Although there is no uniform model which all programmes adhere to, the objective of fostering grass roots talent and providing long-term survival tools and tactics is very beneficial to the UK economy. Accelerator programmes have been, and are, set up by local entrepreneurs who are keen to support regional business growth and to reap rewards from their investment. Budding start ups and fledgling businesses are provided with mentorship and, in some cases, hands on strategic and/ or financial support.
Two established accelerator programmes, called Seedcamp and Springboard, have grown considerably in the time they’ve been operating. Started in Europe and based in London, Seedcamp now commands a global network of members and mentors. Springboard is based at both the Google campus in London and IdeaSpace in Cambridge and offers a 13-week mentorship programme. It is now part of TechStars, which was started in the USA in 2006. Oxygen Accelerator is a more recent programme based in Birmingham, offering a mentor-led ‘boot camp’ which leads to the opportunity to pitch to investors.
However, the success of an individual programme can only be properly judged by examining the long-term business success it has helped generate. According to Seed-DB, a database that tracks the growth of accelerator programmes, there have been 171 accelerator programmes created worldwide.
One major focus of accelerator programmes is to introduce entrepreneurs to those who have been there, done that. For example, Oxygen Accelerator has among its mentors Sheffield-based Lee Strafford, founder of Plus Net, which was sold to BT for £67m. Clearly, the hope is that the expertise developed by Lee will be passed on to the next generation of successful entrepreneurs, to increase the chances of success.
Many successful participants in accelerator programmes are service-based software companies and it is fantastic to see such businesses gaining access to these essential networks of support. These programmes are designed to support entrepreneurs with their business and, most importantly, their growth plans. However, we feel there may not be sufficient focus on developing the underlying enabling technology of the future and how to properly derive full benefit from such technology research.
An insight into the world of intellectual property (IP) rights undoubtedly helps fully leverage the benefits of a piece of new technology.
One of the most important aspects of properly protecting an idea or a piece of technology prior to bringing it to market is secrecy management. It’s all too easy for ‘early disclosure’ to occur. This is when details of an invention are publicised ahead of applying for patent protection, for example. However, in some particularly fast-moving markets, reality dictates that maintaining secrecy levels for long durations is not practical or in the best interests of the business. Where this applies, obtaining patent protection as quickly as possible should be a core priority, in order to properly protect against unwanted disclosure.

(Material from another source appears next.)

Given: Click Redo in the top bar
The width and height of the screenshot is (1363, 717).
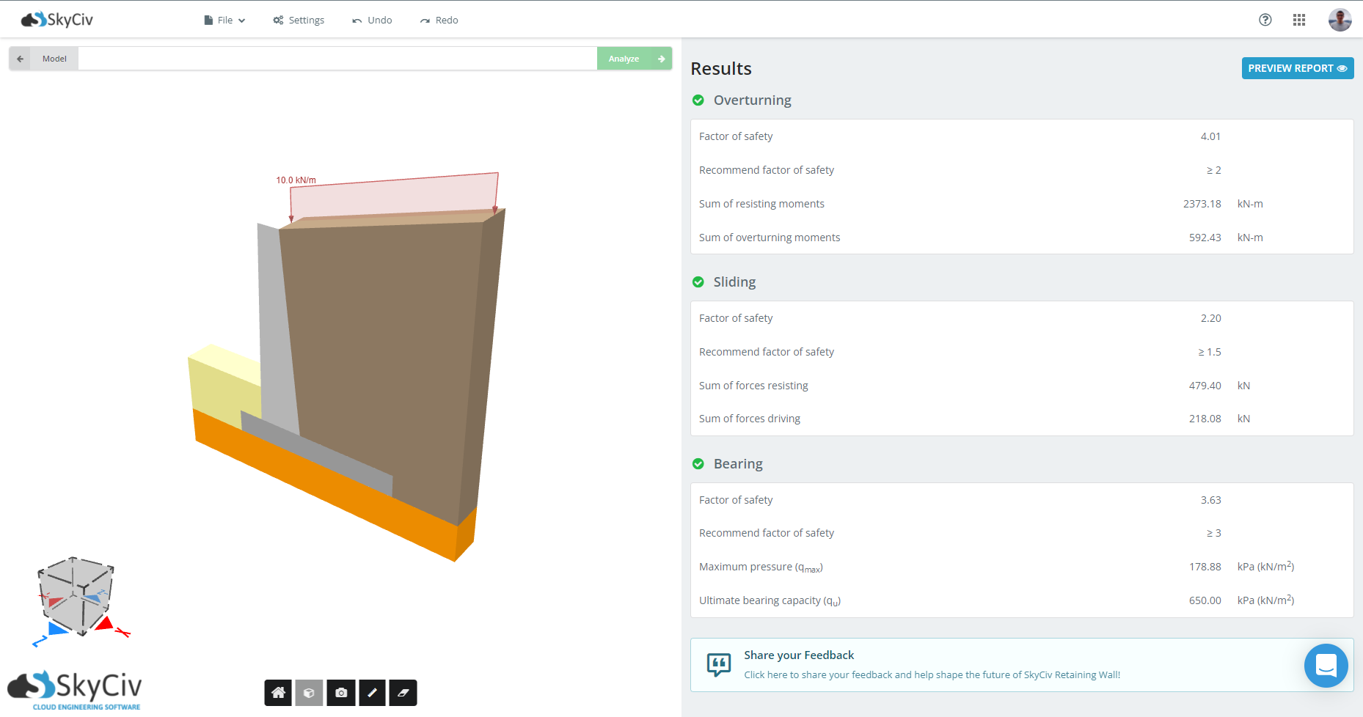Looking at the screenshot, I should pyautogui.click(x=439, y=20).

The point of disclosure is a critical moment for innovators, as once an invention or idea is in the public domain, it’s impossible to turn back the clock. If the invention is publically disclosed before a patent application has been filed, then it is highly likely that any patent obtained for that technology will be invalid.
In general, however, mitigating against the unnecessary loss of valuable ideas and inventions lies in careful management of the innovation process. For example, when preparing to share innovations, the industry knowledge of a patent adviser can prove invaluable. Their input could involve helping to assess commercial potential and how best to set up agreements relating to confidentiality, ownership and perhaps lump-sum or future royalty payments. Good advisers will also have access to related patent applications which may cause freedom-to-operate issues. Furthermore, they could suggest new avenues of collaboration, as well as specialist knowledge of new standards that may link their inventions to dominant user technologies.
With so much to gain from managing IP effectively from the start, accelerator programme facilitators would be wise to consider the involvement of patent advisors during discussions about the commercialisation of any technology or other IP the business holds. IP should be regarded as a core element of any business strategy.
John-Paul Rooney is a partner and patent attorney at Withers & Rogers, one of the UK’s leading firms of patent and trade mark attorneys.